Stratified K-fold cross validation optimization on machine learning for prediction
DOI:
10.33395/sinkron.v7i4.11792Abstract
Cervical is the second most common malignant tumor in women, with 341,000 deaths worldwide in 2020, almost 80% of which occur in developing countries. One of the causes is infection with Human papillomavirus (HPV) types 16 and 18. The increasing incidence of cervical cancer in Indonesia makes this disease must be treated seriously because it is one of the main causes of death. In addition to the virus, external factors can be one of the causes. The high mortality rate in patients is caused by the patient's awareness of the emergence of cervical cancer which is only seen when it enters the final stage.

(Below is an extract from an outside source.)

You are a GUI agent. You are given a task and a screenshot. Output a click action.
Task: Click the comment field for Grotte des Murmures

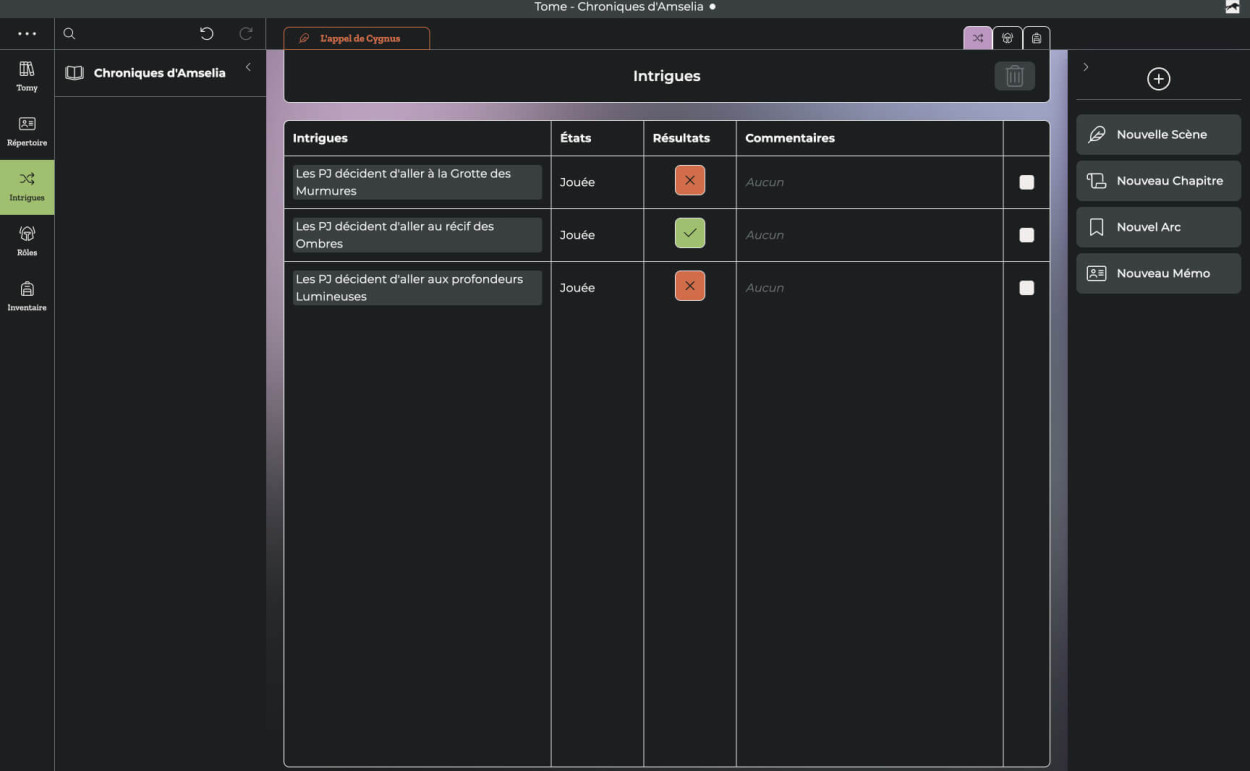click(x=868, y=182)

One of the efforts to reduce the number of sufferers is to implement cervical cancer detection. Early detection of cervical cancer can also be identified by looking at external factors, such as behavioral factors, intentions, attitudes, norms, perceptions, motivations, social support, and empowerment. However, the data used has an imbalance in the distribution of the target class, namely more negative samples than positive ones. To overcome this, a technique called Stratified K-Fold Cross-Validation (SKCV) is used. Evaluation of the accuracy value using the Confusion matrix to determine the performance of each model. The best performance of the five classification algorithms used is 96 percent (RF), 94 percent (LR), 92 percent (XGBoost), 90 percent (KNN), and 88 percent (NB). The results show that the model formed by RF-based SKCV has the highest accuracy of other models.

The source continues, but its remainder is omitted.